Лавочник развел руками.
— Вот этого я не знаю. Что-нибудь да означает.
Голос его дрогнул.
— А что, читать эту штуку — грех?
— Да нет, — пожал плечами Михаэлис и вышел на улицу.
Он не счел нужным объяснять, что Trion — латинское название Большой и Малой Медведиц, согласно Нострадамусу нависающих на востоке.
Небо было свинцовым, и дул ледяной ветер, необычный для этого времени года. Все это соответствовало настроению парижан. После победы при Сен-Кэнтене войска Филиппа II сосредоточились в Пикардии и, казалось, занимались в основном фортификацией местных замков. Тем не менее обитатели столицы чувствовали себя в опасности. Уже месяцы они жили в панике, что было вполне понятно: в городе наступили перебои со снабжением.
Признаками всеобщей тревоги были огромные кучи камней, сложенные у краев мостовой на случай, если надо будет сооружать баррикады. Бухты тяжелых цепей застыли в ожидании, пока их натянут поперек улиц, чтобы спотыкалась вражеская конница. Кое-где даже разобрали мостовую, чтобы можно было сразу начать рыть траншеи и всяческие ловушки.

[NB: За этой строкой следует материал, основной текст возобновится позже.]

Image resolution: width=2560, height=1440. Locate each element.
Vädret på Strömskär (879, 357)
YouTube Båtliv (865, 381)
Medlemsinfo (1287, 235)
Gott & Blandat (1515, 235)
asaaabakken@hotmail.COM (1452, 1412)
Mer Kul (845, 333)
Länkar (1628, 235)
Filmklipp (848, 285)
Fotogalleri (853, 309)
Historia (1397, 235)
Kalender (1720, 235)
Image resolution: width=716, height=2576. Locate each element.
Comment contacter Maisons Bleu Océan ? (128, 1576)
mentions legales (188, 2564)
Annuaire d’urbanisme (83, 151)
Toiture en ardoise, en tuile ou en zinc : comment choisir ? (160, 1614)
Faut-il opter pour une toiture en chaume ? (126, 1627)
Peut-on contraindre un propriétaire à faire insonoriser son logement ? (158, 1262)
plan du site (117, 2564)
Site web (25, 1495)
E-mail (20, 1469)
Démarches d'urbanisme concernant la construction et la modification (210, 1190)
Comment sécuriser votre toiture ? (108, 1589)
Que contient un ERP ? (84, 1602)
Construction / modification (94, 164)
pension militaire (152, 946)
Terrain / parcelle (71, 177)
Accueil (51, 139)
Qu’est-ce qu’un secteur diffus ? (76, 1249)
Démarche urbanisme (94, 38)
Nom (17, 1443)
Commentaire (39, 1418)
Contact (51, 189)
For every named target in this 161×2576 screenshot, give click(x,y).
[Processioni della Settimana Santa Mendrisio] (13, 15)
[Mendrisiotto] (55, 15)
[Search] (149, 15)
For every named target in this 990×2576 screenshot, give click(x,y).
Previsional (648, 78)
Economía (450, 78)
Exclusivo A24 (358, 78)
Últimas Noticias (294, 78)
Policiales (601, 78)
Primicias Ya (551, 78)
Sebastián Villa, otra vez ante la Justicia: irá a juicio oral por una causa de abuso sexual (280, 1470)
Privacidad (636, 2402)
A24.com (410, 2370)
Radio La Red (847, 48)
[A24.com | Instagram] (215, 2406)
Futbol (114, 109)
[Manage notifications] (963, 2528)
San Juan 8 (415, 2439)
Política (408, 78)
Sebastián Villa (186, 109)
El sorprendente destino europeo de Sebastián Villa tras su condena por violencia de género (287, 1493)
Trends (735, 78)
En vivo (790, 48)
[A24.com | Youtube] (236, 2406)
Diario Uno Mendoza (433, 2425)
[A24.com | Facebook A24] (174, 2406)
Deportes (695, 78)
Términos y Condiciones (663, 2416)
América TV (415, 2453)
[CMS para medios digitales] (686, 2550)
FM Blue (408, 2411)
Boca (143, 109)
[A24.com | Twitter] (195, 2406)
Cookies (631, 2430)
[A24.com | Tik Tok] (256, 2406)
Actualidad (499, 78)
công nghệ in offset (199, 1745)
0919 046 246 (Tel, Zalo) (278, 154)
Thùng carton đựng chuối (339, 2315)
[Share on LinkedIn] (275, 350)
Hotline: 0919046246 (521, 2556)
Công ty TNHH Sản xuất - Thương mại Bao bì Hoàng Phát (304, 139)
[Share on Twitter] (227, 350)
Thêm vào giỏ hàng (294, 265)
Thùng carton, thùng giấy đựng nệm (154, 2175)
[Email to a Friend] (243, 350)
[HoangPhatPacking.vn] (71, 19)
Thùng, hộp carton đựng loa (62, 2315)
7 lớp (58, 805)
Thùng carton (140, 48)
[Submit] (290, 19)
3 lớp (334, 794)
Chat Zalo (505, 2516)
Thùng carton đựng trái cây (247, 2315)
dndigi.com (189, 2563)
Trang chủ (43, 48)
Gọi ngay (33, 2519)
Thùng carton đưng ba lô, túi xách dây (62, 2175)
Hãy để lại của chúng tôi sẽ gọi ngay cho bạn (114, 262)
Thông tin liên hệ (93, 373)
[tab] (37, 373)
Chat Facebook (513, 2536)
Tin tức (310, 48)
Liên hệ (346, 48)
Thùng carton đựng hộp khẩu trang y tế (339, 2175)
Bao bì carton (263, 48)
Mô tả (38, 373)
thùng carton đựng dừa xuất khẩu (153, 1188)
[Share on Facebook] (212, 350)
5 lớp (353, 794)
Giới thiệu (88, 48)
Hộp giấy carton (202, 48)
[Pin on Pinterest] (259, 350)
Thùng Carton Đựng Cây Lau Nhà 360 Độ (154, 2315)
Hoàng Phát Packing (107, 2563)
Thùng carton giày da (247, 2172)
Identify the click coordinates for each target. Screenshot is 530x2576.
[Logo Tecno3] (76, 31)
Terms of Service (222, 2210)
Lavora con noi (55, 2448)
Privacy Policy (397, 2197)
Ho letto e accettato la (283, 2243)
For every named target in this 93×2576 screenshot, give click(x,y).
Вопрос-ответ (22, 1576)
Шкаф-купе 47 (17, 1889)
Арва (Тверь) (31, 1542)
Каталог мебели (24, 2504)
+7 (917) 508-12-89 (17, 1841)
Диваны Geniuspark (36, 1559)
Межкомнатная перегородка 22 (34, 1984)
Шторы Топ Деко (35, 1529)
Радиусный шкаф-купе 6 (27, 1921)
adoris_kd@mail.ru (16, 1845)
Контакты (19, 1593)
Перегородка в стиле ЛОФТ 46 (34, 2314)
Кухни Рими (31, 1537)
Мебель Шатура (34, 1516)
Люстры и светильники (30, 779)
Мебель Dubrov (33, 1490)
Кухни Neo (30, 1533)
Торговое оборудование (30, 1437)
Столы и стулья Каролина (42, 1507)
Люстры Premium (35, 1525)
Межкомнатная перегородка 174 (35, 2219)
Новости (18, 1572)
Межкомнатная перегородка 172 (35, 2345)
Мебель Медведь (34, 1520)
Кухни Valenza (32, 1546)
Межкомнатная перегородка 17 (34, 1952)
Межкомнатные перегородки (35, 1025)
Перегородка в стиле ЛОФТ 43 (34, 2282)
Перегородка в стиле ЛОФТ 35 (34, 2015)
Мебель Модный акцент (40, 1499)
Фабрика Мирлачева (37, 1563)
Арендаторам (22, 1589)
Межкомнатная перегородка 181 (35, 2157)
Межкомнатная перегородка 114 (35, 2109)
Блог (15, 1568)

Все уповали на все еще сильное и боеспособное войско герцога Гиза, которое вернулось из Италии. Обычно Париж плохо переносил в своих стенах солдат на постое. Солдаты тратили мало, пили много, еще больше воровали и докучали женщинам. Теперь же каждого воина с тремя королевскими лилиями на обмундировании встречали с почетом и снабжали всем необходимым, отдавая даже припасенное на черный день. В них видели щит от неприятеля, о котором не было известно ничего, кроме легендарной свирепости.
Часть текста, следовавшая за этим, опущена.